(Reuters) -United Parcel Service forecast better-than-expected 2026 total revenue on Tuesday, as the world’s largest parcel delivery company works to aggressively cut costs to offset a post-pandemic shipping slowdown due to lower e-commerce demand.
Shares of the company rose nearly 3% in premarket trading after UPS also said it expects total savings of $3 billion by the end of 2028. Earlier this year, it had forecast 2024 revenue below Wall Street’s target amid weak demand from its retail, manufacturing and high tech customers.
“After coming off a difficult market in 2023, the small package industry (e-commerce deliveries) is poised to return to growth in 2024 and beyond,” UPS CEO Carol Tomé said on Tuesday.
The company expects 2026 revenue between $108 billion and $114 billion, above LSEG estimates of $102.12 billion.
The delivery firm, seen as a bellwether of the global economy, said in January it planned to cut $1 billion in costs this year and did not expect business conditions to improve until the second half of 2024.
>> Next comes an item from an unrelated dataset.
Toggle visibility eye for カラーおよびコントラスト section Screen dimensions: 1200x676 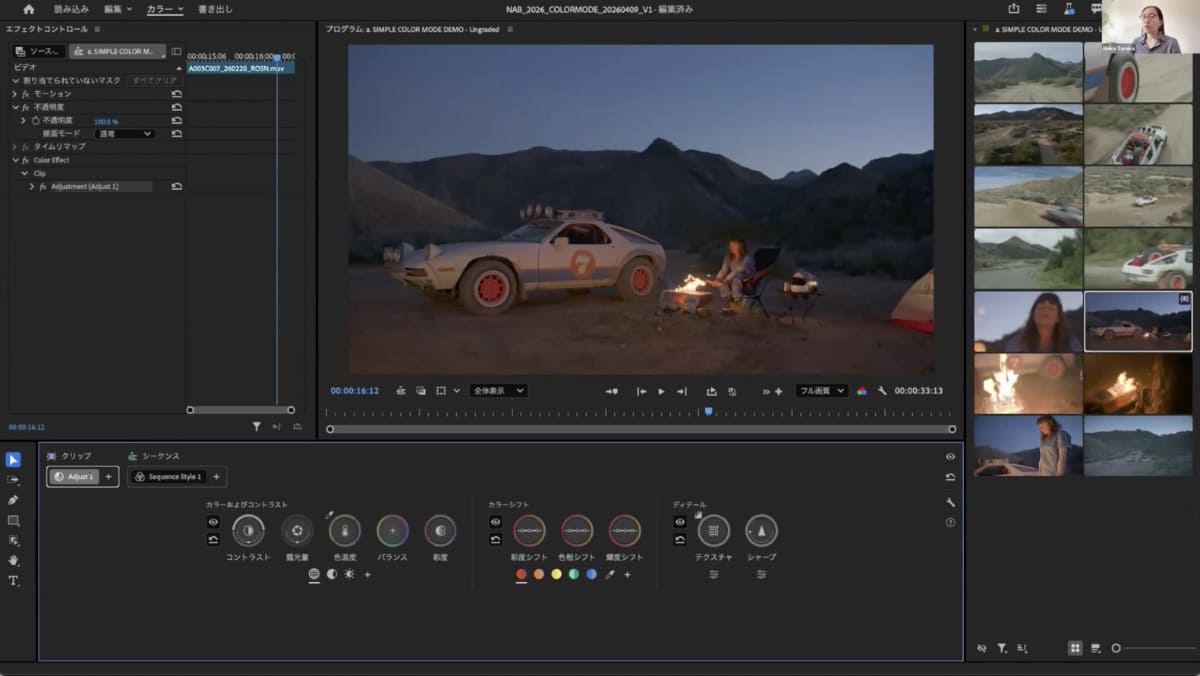pyautogui.click(x=213, y=522)
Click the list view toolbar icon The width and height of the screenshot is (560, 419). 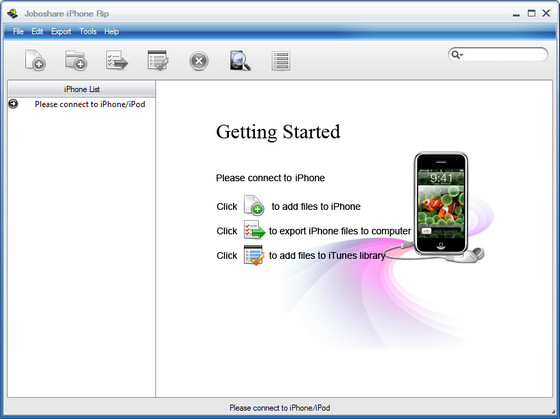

UPS has been cutting jobs, parking planes and leaning on package tracking and other technology to help offset pressures from tepid demand and labor costs.
The company will share details of its strategic growth and productivity initiatives, as well as discuss its three-year financial targets and cost cut plans at its investor and analyst conference later in the day.
Atlanta-based UPS said it expects capital spending from 2024 to 2026 to be about 5.5% of total revenue.